Cornelio Mex, un campesino de Kantunilkín, explica que la tuza es muy valorada entre los hombres del campo, quienes la cazan no solo para proteger sus cultivos, sino también para disfrutar de su carne. Durante el calor del verano, estos roedores se vuelven más abundantes, lo que incrementa tanto su consumo como su comercialización.
La técnica de caza es simple pero efectiva: los campesinos colocan trampas en las milpas durante la noche, el momento en que las tuzas salen en busca de alimento, principalmente las raíces de las plantas de maíz y plátano.

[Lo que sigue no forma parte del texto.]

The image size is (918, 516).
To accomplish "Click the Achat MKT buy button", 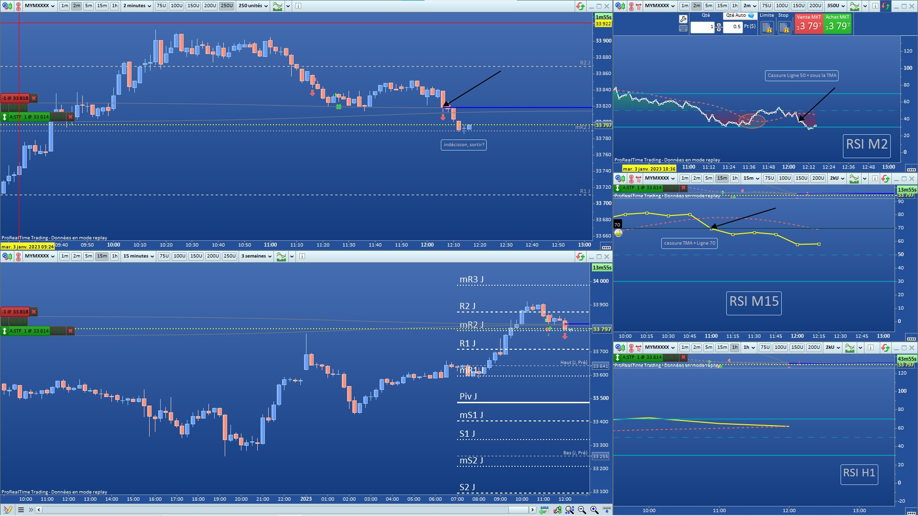I will [837, 23].
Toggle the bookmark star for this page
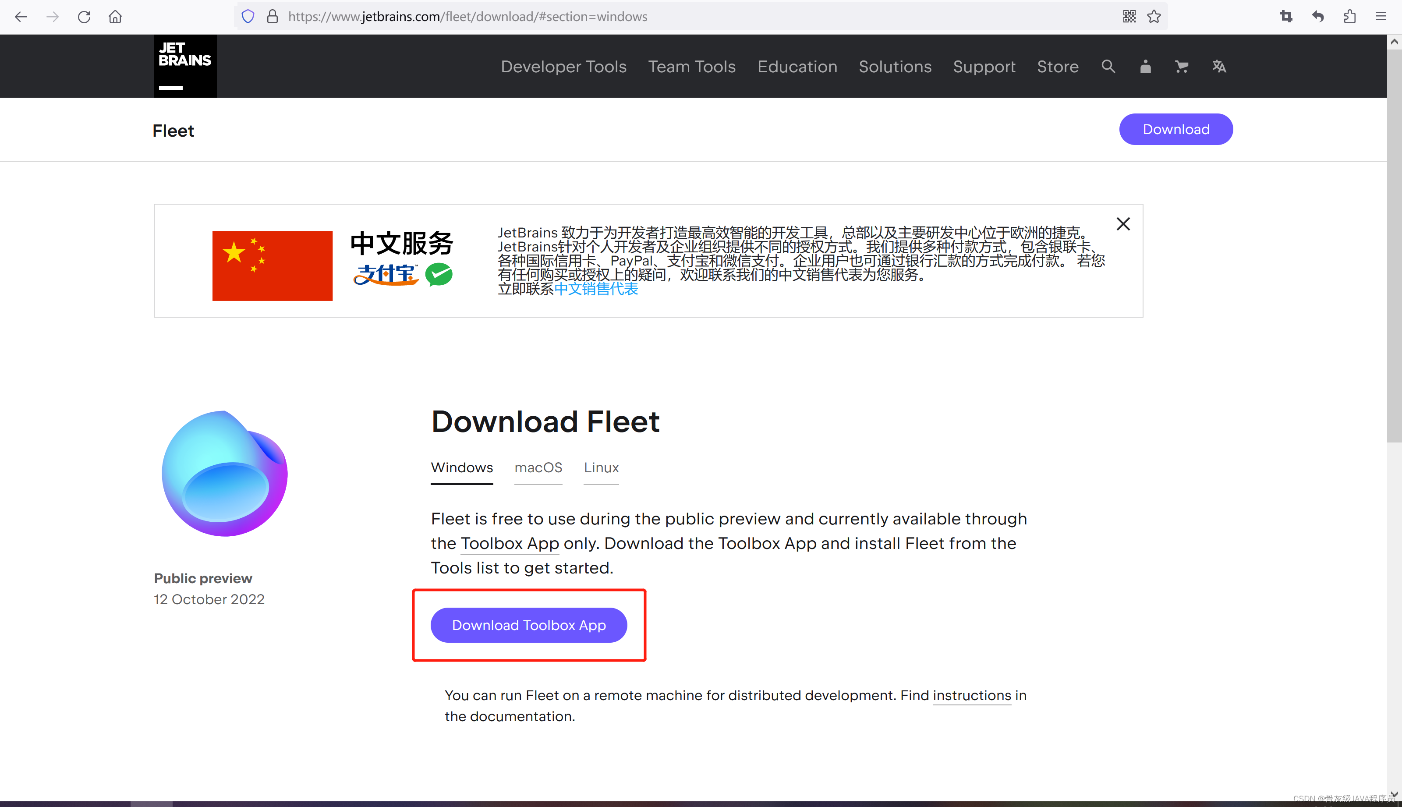Viewport: 1402px width, 807px height. coord(1154,16)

Una vez capturada, la tuza se prepara en ‘pib’, un método tradicional en el que se cava un hoyo en la tierra, se enciende leña, y se entierra al animal envuelto en hojas de chaya o plátano, lo que le confiere un sabor único.

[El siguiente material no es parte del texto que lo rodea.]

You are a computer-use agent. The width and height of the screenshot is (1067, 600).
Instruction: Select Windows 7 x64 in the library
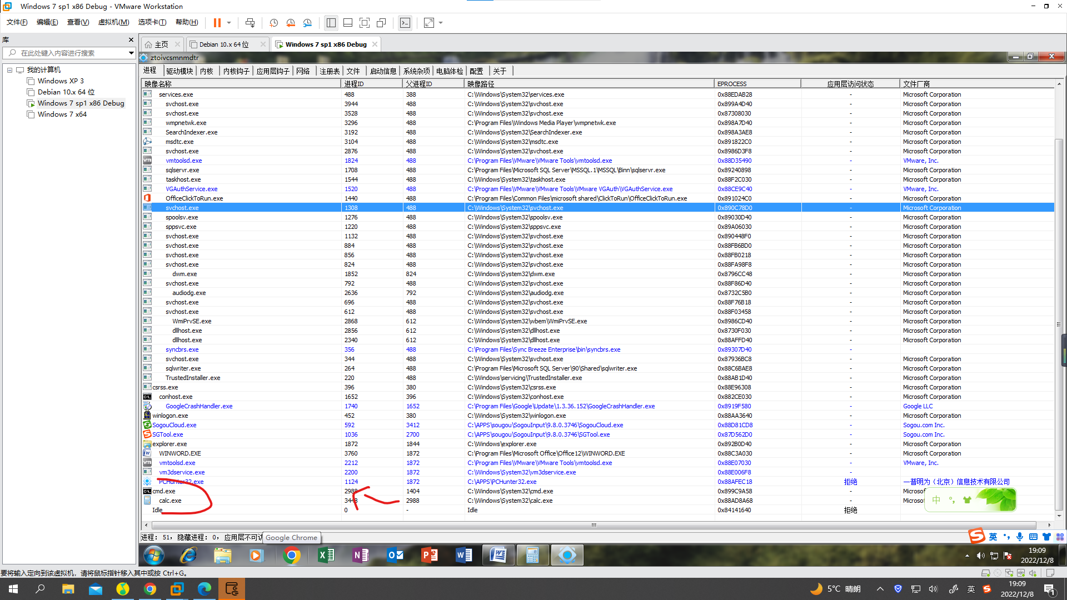[x=62, y=114]
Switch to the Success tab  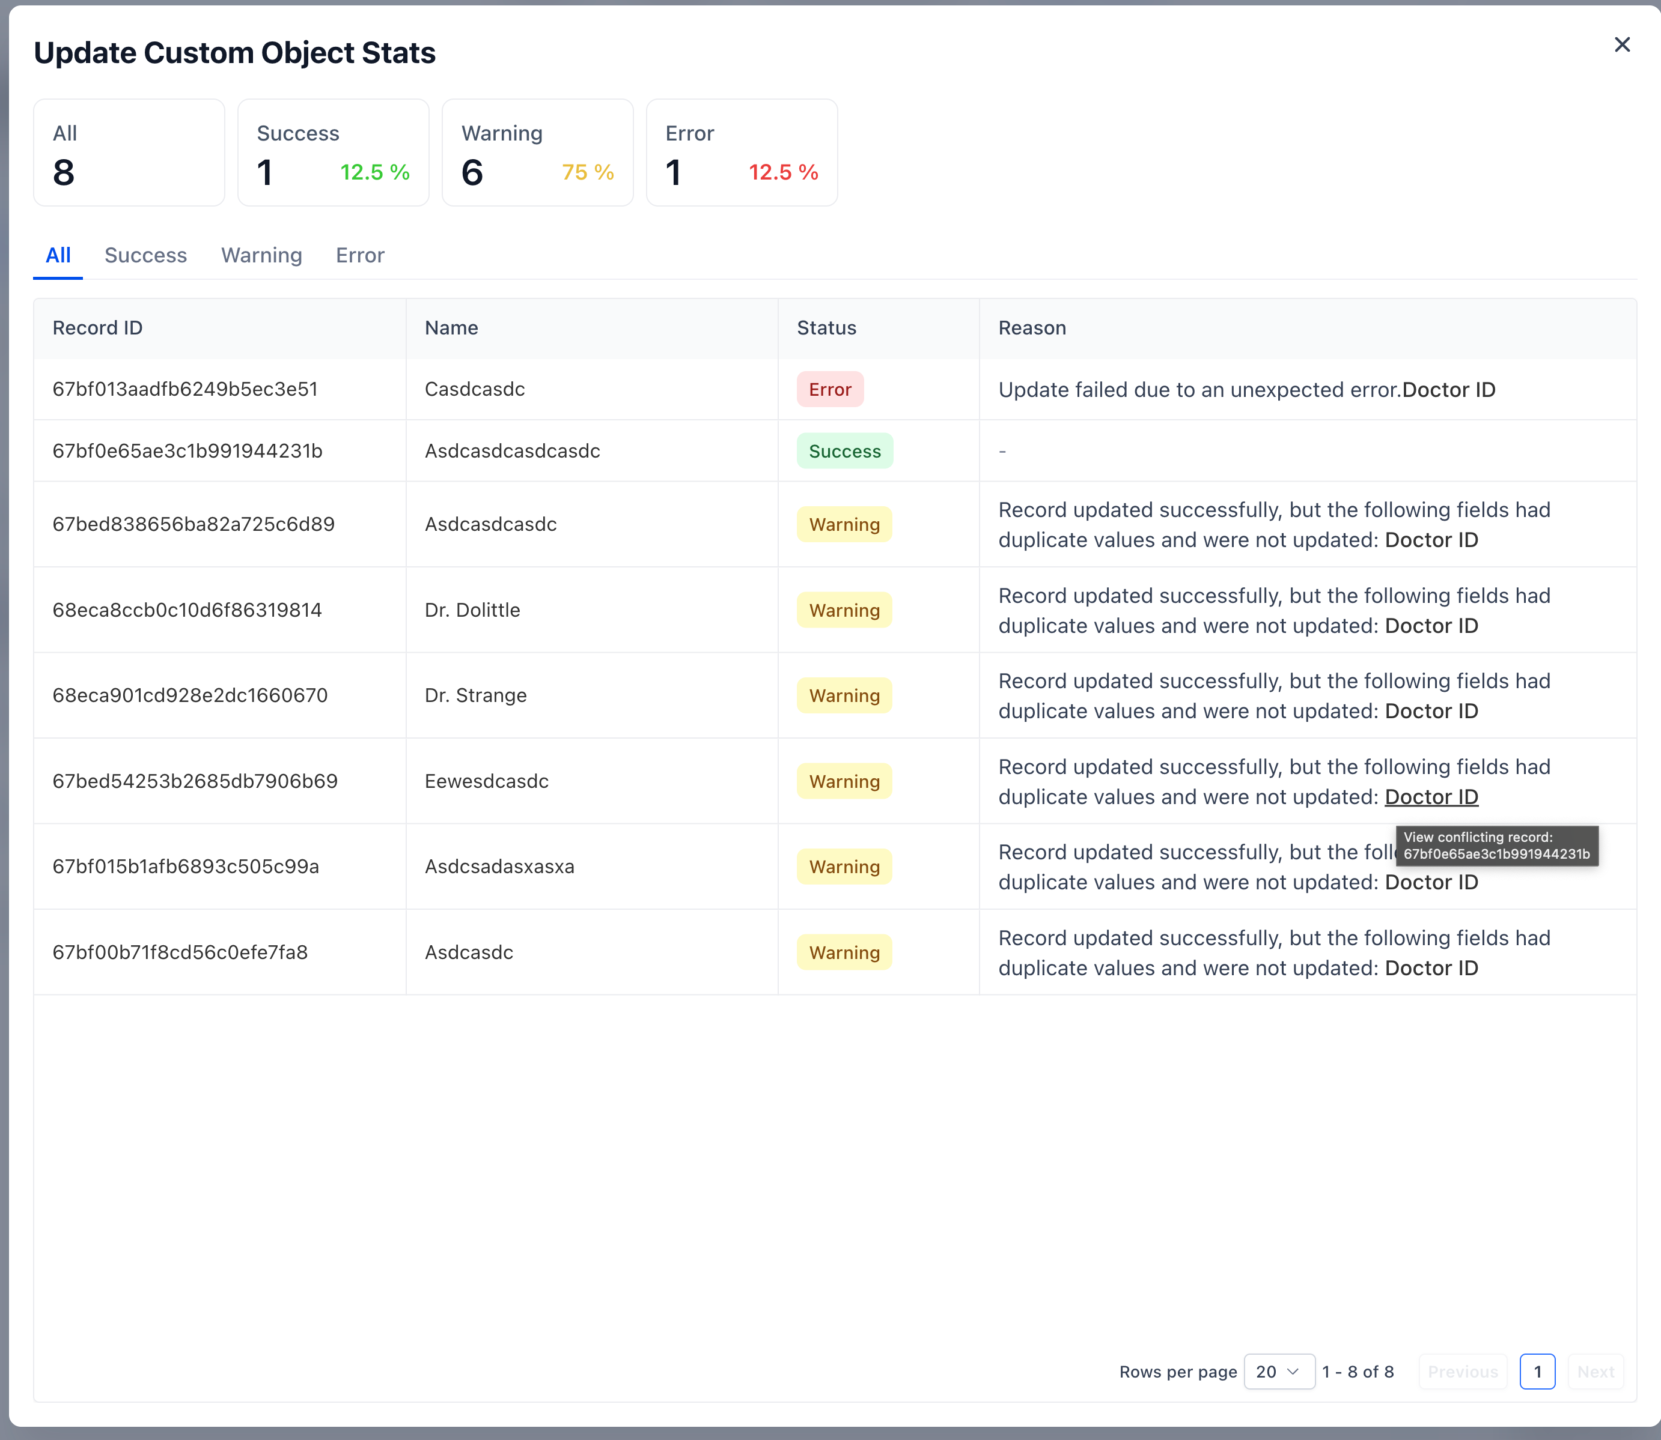(146, 256)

Mex también destaca que la tuza es un recurso completamente aprovechable, ya que incluso sus excrementos son utilizados. Según las creencias ancestrales, estos tienen propiedades curativas, aunque el propio campesino admite que no se conocen detalles específicos sobre sus beneficios, y bromea que tal vez los ancestros lo decían solo para motivar a los más jóvenes a consumirlos.
La tradición de consumir tuza en ‘pib’ no solo preserva la cultura culinaria de la Zona Maya, sino que también representa una fuente de ingresos para las familias locales, reafirmando la conexión profunda entre el pueblo maya y su entorno natural.